Isso pode apontar para uma função social do comportamento, mas Gadbois acredita que pode ter um propósito mais simples. Nas alcateias de lobos que ele estudou no Canadá, o animal liderando o grupo tendia a rolar primeiro sobre um cheiro forte e era então copiado pelos outros.

"Pode ser que isso seja sobre estabelecer o cheiro de um grupo", diz ele. "Nos lobos que eu estudei, se um deles começasse a rolar sobre a carcaça de um veado, o grupo inteiro o copiaria. Eu vi isso em coiotes e raposas selvagens também. Parece se tornar o odor que você compartilha com todos os outros do grupo".

Essa ideia de compartilhar para aumentar o sentimento de coletivo também foi vista em cachorros selvagens africanos: as fêmeas rolavam na urina dos machos do grupo ao qual elas querem se unir. Da mesma forma, cachorros em um bando regularmente vão cheirar as glândulas olfativas um dos outros para sentir o cheiro deles.

É claro que há outras ideias mais estranhas.

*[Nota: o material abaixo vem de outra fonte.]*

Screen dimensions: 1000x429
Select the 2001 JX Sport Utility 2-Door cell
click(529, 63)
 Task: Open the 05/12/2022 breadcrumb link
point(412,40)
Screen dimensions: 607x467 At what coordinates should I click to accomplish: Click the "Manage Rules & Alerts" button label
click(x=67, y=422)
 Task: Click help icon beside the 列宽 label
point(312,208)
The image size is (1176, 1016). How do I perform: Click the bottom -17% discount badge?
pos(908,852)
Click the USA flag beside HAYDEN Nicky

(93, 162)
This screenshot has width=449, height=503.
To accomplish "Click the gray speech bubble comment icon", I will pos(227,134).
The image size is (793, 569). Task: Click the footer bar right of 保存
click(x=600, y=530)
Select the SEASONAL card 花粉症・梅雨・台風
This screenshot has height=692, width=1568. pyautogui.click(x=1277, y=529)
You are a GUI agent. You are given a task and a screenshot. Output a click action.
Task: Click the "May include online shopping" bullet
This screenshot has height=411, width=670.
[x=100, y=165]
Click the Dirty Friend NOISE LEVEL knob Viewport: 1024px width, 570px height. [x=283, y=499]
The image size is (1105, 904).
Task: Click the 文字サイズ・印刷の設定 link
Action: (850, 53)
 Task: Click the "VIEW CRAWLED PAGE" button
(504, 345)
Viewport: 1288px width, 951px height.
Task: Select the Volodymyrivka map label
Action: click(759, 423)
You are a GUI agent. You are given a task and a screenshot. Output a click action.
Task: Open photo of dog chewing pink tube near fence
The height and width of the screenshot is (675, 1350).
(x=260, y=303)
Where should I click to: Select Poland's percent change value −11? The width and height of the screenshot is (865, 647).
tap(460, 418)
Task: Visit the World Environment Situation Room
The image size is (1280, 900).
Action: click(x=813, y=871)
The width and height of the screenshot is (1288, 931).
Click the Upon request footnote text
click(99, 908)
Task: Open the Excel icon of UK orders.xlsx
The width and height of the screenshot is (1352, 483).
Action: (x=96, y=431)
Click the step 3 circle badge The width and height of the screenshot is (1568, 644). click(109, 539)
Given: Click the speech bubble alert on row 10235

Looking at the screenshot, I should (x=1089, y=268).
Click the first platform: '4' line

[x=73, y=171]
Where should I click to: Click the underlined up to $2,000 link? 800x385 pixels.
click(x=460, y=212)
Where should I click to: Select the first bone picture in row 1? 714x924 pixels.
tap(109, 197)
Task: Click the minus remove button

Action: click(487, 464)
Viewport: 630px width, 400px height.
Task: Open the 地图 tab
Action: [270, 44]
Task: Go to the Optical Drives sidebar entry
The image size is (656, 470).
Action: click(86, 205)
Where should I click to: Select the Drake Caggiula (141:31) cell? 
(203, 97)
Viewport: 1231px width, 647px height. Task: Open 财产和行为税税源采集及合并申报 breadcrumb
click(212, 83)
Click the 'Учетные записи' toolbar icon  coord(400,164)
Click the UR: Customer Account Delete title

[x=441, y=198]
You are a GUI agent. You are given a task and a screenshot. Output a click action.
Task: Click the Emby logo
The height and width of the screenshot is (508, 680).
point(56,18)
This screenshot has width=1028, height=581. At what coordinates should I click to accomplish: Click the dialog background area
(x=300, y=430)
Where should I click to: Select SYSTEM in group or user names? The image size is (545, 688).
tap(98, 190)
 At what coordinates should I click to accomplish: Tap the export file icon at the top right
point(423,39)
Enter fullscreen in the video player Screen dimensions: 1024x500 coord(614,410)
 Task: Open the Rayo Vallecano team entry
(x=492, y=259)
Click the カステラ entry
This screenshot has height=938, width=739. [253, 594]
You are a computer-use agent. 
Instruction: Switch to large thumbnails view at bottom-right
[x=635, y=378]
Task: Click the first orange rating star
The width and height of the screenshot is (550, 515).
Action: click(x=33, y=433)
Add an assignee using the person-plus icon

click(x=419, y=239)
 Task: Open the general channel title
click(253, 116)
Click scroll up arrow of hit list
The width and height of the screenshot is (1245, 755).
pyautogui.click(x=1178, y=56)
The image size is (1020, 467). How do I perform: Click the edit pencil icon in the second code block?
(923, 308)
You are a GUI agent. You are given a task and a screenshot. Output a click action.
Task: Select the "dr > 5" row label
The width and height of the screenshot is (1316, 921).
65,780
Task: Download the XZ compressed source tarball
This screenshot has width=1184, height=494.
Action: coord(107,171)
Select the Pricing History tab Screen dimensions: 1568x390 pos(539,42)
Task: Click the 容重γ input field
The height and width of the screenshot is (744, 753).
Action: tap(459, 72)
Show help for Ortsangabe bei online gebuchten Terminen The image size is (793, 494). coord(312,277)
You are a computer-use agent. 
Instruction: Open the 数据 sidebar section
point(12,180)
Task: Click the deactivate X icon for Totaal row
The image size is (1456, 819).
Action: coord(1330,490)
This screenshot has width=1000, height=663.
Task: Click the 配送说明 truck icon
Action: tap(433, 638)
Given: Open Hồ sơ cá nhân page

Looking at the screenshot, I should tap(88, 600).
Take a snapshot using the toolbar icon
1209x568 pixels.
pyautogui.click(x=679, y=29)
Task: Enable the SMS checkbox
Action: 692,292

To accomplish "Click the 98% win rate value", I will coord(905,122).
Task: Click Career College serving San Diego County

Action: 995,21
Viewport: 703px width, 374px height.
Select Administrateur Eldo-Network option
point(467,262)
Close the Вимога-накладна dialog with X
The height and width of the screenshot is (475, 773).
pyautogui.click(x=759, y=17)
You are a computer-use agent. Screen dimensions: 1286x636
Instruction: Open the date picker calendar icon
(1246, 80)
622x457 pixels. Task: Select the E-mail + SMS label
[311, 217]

Por exemplo, foi sugerido que cachorros e seus colegas selvagens usam cheiros fortes como repelente de insetos, apesar do uso de fezes parecer pouco apropriado para esse objetivo. Outros sugeriram que óleos nas fezes pode ajudar a tornar seus pêlos à prova d'água.

Eles também podem estar usando os odores fortes da mesma forma que nós humanos usamos perfume, sugere Robert Reppy e Krystal Parks. Essa ideia também foi levantada pelo especialista em comportamento animal Michael Fox em seu livro Dog Body, Dog Mind ("Corpo de Cão, Mente de Cão", em tradução livre). Fox sugere que um pouco de perfume pode ajudar a desencorajar um animal a buscar cheiros desagradáveis.

Já o psicólogo canino Stanley Coren acredita que pode ser uma tentativa de ter uma sensação extrema. Ele sugere que é "uma expressão do mesmo sentido infame de estética que faz os humanos usarem camisas havaianas extremamente coloridas".

Isso parece uma sugestão levantada por leitores como Frances Mahan no Facebook: a de que cachorros simplesmente curtem rolar sobre fezes.

Qualquer um que tenha assistido à reação feliz do seu cachorro depois que ele rolou sobre algo nojento pode entender esse comentário.